High gene flow across a heterogeneous landscape
Seasonally stable temperatures and steep ecological gradients on
tropical mountains are predicted to limit dispersal across elevations
(Janzen, 1967; Ghalambor et al., 2006). This prediction is supported by
several studies that show limited gene flow and significant genetic
differentiation across elevations in taxa with continuous elevational
distributions (Bertrand et al., 2014; Milá, Warren, Heeb & Thébaud,
2010; Gadek et al., 2018), sometimes with elevational parapatry between
sister species (Linck et al., 2019; Raxworthy et al. 2008a; DuBay &
Witt, 2014). For example, Gadek et al. (2018) found cryptic population
genetic structure differentiating high from low elevation populations in
3 of 4 Peruvian songbird species with continuous elevational
distributions.
Our results are not consistent with a hypothesis of restricted gene flow
across elevational gradients. We report evidence of high gene flow
between MK and MT as well as between low and high elevations on both
peaks, indicating that neither the lowland habitat connecting the two
peaks, nor the steep elevational gradient across which mountain
treeshrews occur on each peak, has significantly limited effective
dispersal.
The mountain treeshrew population in KNP is best described as comprising
two or three clusters. The primary population division does not
correspond to the two peaks; rather, the summit region of MT (≥ 2000
masl) is distinct (Figure 5a). When dividing the population into three
clusters, individuals at low elevation MK show mixed ancestry with low
elevation MT (Figure 5b). Additionally, the MIGRATE-N analysis supports
the division of individuals into three population clusters (high
elevation MT, low elevation MT, and all of MK), with high migration
rates between all pairs (Figure 2).
The temperature lapse rate in KNP is -0.55°C per 100 meters of elevation
gain (Kitayama, 1992) which means that mountain treeshrews experience a
12.65°C average range in temperature between 900 and 3200 masl on MK.

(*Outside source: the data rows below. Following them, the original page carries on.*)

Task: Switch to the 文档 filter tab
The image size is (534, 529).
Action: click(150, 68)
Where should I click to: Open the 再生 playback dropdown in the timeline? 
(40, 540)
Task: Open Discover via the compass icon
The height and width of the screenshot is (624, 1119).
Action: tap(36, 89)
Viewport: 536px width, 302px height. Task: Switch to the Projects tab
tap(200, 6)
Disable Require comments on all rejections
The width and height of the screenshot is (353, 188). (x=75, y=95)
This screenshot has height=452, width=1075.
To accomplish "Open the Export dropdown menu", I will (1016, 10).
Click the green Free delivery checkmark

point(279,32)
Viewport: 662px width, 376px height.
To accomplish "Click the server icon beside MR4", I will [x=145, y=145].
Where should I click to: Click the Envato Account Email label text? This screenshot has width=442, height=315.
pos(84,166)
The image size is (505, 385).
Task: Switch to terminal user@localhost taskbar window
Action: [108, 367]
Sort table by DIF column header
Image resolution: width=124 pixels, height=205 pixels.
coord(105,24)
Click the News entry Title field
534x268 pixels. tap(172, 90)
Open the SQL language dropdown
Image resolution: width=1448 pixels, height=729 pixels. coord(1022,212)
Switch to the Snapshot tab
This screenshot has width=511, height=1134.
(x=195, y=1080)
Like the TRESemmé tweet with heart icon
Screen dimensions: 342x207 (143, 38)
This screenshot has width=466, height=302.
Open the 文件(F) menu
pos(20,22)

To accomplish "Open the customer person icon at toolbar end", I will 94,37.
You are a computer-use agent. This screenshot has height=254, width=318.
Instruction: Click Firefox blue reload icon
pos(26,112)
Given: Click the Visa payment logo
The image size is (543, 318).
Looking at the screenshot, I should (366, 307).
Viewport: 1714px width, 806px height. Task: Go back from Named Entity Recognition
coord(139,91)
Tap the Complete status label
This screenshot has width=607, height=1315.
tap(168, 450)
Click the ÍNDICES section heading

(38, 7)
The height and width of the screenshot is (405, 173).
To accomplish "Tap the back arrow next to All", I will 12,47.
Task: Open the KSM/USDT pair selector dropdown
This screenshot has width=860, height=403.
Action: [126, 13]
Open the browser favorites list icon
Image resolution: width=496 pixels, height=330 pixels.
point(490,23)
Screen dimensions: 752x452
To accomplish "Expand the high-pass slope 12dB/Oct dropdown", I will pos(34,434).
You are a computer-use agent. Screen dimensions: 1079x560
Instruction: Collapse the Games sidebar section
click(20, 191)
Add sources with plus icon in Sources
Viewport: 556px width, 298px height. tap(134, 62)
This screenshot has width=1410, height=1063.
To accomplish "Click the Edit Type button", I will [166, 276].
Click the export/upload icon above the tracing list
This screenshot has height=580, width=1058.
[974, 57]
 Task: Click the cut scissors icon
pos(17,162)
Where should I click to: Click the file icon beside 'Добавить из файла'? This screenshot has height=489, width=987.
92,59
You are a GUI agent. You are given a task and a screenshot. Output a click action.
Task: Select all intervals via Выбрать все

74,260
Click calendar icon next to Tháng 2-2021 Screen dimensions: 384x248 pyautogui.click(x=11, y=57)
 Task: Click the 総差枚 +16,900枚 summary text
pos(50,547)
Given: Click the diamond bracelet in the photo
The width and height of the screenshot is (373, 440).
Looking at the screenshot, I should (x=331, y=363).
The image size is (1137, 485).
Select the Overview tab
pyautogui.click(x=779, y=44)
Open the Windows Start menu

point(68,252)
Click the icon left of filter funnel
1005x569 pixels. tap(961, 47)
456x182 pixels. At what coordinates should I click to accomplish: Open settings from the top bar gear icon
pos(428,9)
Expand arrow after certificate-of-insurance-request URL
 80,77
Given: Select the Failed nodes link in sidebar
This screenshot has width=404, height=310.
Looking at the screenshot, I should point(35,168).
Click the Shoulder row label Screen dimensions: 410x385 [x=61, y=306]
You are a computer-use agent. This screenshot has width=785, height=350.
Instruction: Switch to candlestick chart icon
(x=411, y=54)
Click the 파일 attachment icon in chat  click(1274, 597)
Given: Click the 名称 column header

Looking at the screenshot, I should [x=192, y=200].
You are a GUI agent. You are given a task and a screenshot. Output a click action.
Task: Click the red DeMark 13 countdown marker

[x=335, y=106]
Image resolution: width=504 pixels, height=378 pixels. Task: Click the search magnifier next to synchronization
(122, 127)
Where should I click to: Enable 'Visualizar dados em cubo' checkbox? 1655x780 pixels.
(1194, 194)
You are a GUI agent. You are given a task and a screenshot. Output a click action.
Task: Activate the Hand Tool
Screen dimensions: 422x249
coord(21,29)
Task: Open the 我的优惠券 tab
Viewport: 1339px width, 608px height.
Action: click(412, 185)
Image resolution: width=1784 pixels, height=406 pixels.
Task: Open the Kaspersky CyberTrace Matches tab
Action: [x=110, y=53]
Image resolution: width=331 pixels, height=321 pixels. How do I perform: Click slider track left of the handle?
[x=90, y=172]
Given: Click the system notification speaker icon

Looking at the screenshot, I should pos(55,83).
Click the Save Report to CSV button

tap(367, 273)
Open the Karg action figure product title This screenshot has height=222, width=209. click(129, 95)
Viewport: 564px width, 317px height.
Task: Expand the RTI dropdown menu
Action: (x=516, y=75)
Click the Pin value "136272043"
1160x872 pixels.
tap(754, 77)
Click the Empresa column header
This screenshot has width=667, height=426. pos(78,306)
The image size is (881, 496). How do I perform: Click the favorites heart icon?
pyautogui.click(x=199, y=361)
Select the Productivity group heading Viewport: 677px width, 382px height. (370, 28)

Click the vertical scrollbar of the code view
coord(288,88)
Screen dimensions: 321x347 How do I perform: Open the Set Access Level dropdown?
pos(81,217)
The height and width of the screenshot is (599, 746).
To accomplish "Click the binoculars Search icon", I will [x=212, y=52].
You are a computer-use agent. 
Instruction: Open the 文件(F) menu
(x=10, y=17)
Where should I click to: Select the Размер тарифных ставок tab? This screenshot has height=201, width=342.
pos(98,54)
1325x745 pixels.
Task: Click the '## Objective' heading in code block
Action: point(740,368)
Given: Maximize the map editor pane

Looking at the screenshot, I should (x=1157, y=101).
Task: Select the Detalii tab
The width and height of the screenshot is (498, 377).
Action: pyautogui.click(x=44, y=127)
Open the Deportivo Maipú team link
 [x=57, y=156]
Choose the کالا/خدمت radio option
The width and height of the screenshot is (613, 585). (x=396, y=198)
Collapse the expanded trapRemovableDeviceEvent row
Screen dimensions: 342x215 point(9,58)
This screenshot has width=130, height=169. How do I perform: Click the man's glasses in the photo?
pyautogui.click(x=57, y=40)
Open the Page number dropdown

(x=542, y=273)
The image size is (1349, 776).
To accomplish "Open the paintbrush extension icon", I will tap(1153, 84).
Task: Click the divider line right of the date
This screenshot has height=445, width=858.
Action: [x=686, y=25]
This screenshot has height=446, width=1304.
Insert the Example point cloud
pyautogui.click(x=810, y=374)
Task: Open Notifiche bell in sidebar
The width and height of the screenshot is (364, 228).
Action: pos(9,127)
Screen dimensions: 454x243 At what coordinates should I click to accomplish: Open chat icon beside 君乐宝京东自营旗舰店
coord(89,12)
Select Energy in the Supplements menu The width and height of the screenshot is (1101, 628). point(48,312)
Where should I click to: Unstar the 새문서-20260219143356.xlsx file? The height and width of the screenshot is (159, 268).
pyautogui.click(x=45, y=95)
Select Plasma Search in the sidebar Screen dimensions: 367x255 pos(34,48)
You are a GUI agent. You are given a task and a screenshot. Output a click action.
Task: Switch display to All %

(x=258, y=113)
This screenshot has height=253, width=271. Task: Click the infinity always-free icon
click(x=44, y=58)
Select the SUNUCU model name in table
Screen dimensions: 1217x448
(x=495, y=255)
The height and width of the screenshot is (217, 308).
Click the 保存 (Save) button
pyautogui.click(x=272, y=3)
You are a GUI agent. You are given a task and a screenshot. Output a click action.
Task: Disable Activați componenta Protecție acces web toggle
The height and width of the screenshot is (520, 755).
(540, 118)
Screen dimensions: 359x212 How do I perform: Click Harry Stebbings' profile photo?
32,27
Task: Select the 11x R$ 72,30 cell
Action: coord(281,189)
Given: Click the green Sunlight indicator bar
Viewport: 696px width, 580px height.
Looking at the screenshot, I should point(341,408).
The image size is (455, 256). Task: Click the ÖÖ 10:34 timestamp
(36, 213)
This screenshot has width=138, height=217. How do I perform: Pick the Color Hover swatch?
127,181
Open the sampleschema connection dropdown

This temperature range is higher than the thermal neutral zone for most
mammals that weigh < 1 kg (Khaliq, Hof, Prinzinger,
Böhning-Gaese, & Pfenninger, 2014). On MT, mountain treeshrews
experience an 8.8°C range from 900 to 2500 masl (Camacho-Sanchez et al.,
2018). On MK, the species occupies four distinct vegetation zones, while
on MT it occupies three (Kitayama, 1992). If gene flow were restricted
due to limited elevational dispersal or selection against
cross-elevation migrants, we would expect to find greater genetic
differentiation on MK because of the broader elevational range and
associated diversity of environmental factors on this slope compared to
MT. However, the summit of MT was consistently recovered as the most
distinct population cluster while individuals caught along the entire
elevational gradient on MK form a single cluster (Figures 4 & 5). This
suggests that elevation is not the primary variable influencing genetic
structure in KNP.
Tropical montane species tend to have narrower ecological tolerance and
elevational ranges than those in the temperate zone. McCain (2009)
reviewed 170 montane gradients across vertebrate taxa to test this
hypothesis and found that most groups showed the predicted pattern of
decreasing range size with decreasing latitude. However, in rodents
there was either no relationship or range size increased with declining
latitude. This finding could be explained by the presence of cryptic
species pairs or genetic differentiation separating low elevation
populations from high (den Tex, Thorington, Maldonado, & Leonard, 2010;
Hinckley, Hawkins, Achmadi, Maldonado, & Leonard, in review). However,
McCain (2009) hypothesized that rodents may be able to cope with the
lower temperatures associated with increasing altitude through
behavioral adaptations including burrowing. Further studies are
necessary to determine whether mountain treeshrews show behavioral or
phenotypic plasticity, adaptive phenotypic (e.g. Branch et al., 2017) or
genetic differentiation despite gene flow, or a generalist phenotype
(e.g. Feijó et al., 2019) that allows them to persist across such broad
environmental conditions which is rare among small mammals in this
landscape (Nor, 2001; Camacho-Sanchez et al., 2019).